Air France-KLM and 10 other airlines won a challenge against almost €800 million (Dh3.2 billion, $874 million) in fines for fixing air freight charges after Europe’s second highest court said it had found contradictions in the EU decision.
The European Commission said in a 2010 finding that 11 air cargo carriers fixed surcharges for fuel and security costs from December 1999 to February 2006, acting as a global cartel.
Air France took the biggest hit with a fine of €182.9 million while KLM came in second at €127.2 million. The two carriers merged to form Air France-KLM in 2004. British Airways’ penalty stood at €104 million.
The EU decision has since made the carriers a focus of damages claims from companies such as Germany’s Deutsche Bahn, carmaker BMW and car supplier Bosch.
The airlines subsequently challenged the EU antitrust enforcer’s decision. Judges agreed with their arguments on Wednesday, annulling the EU competition enforcer’s fines.

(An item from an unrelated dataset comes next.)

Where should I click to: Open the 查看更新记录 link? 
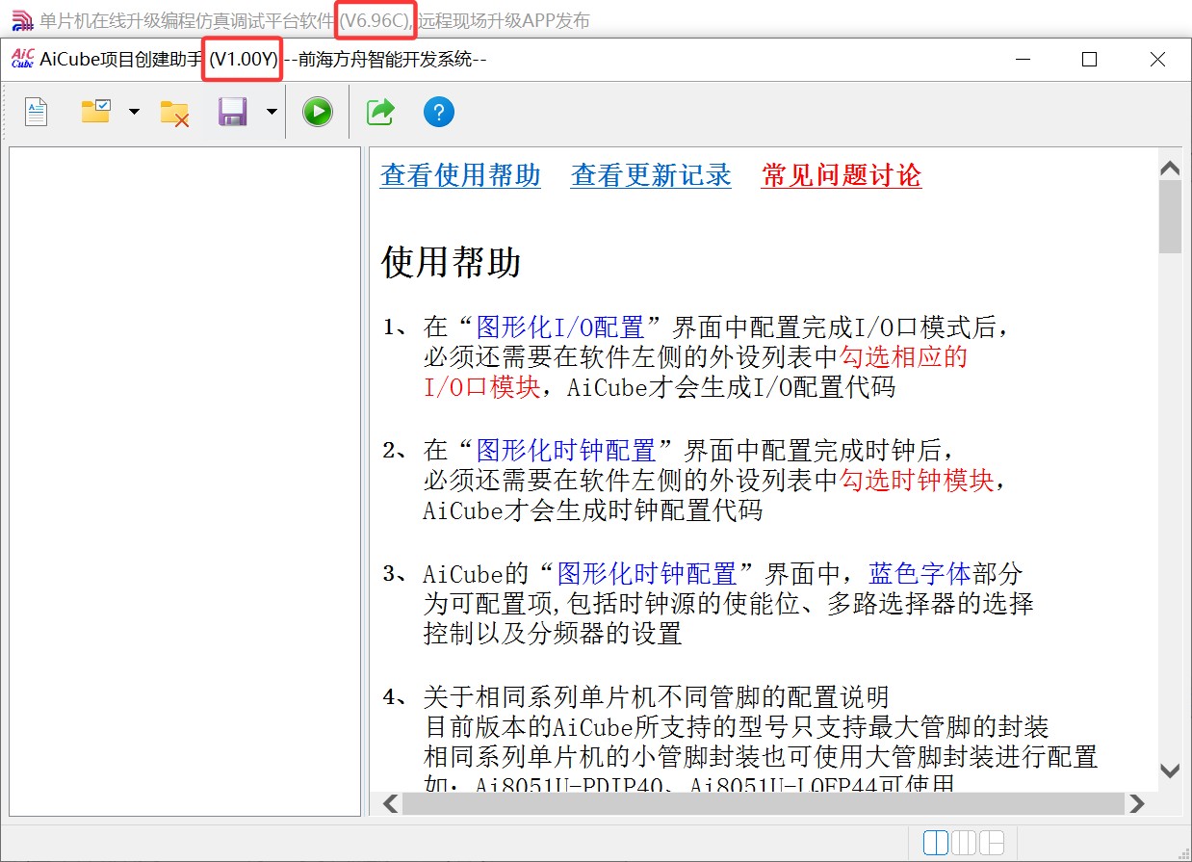click(651, 175)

The court backed the airlines’ view that the Commission had considered four distinct cartel infringements, while the grounds for its decision were based on the sense of there being one single and continuous period of wrongdoing. The court said that penalised companies must be able to understand and to contest liability.

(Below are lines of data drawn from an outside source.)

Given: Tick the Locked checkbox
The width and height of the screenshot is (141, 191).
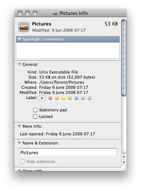Looking at the screenshot, I should pyautogui.click(x=35, y=116).
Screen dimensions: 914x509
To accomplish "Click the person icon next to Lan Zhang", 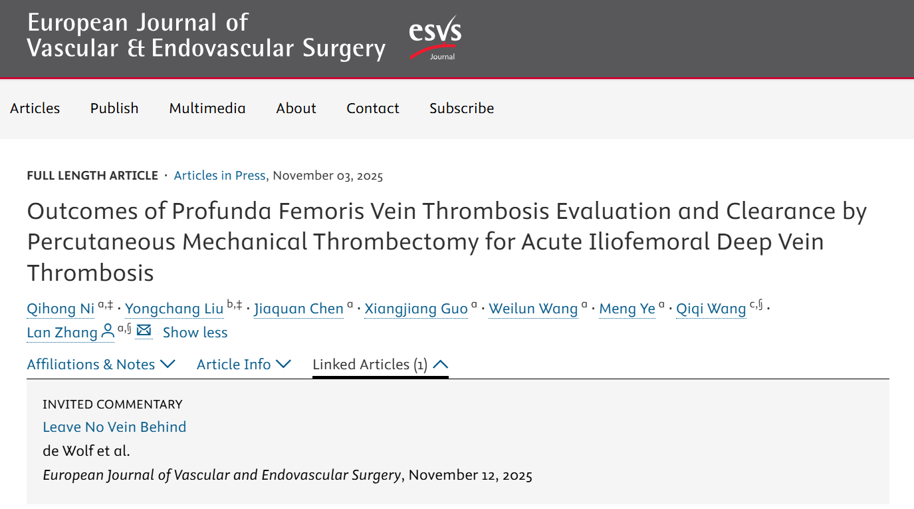I will pos(108,332).
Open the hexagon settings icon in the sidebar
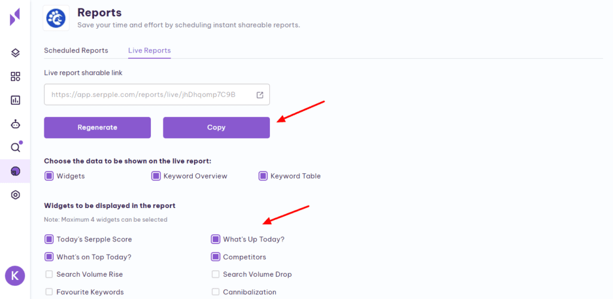 tap(16, 195)
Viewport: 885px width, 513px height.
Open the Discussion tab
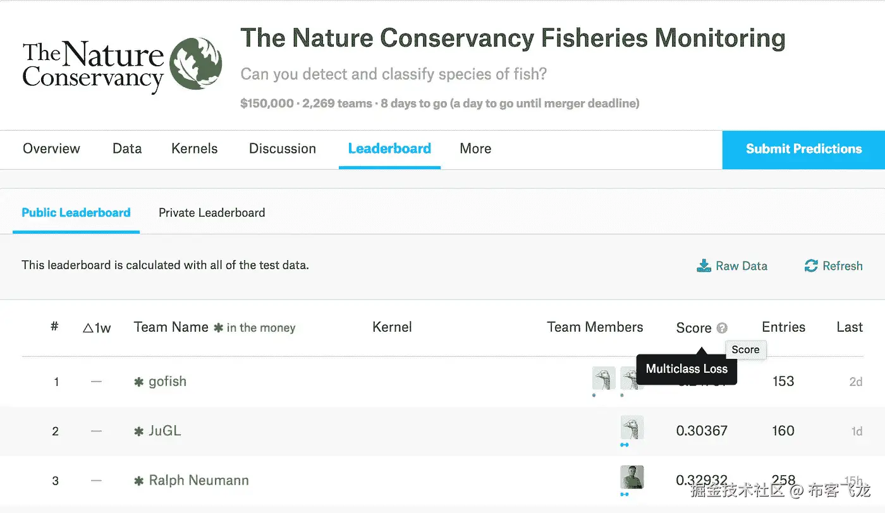pos(283,149)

“The grounds and the operative part of the decision are contradictory,” the judges said.
The Commission said it would examine the ruling and the next steps.
Shares
“We note that the Court did not rule on whether the Commission could prove the infringement or not,” the EU executive said in a statement.
Air France-KLM’s shares extended gains after the court verdict and were trading up 1.1 per cent at 1617 GMT. The carrier said it had outstanding provisions for €380 million connected to the fines, including interest.
The other airlines involved in the case are Air Canada, Martinair, British Airways, Cargolux, Cathay Pacific Airways, Japan Airlines, LAN Chile, SAS and Singapore Airlines.
Lufthansa, which escaped a sanction because it blew the whistle on the cartel, also took legal action because it disagreed with the Commission’s view that there was a single, continuous infringement. Qantas, which was fined €8.9 million, did not challenge the Commission’s decision.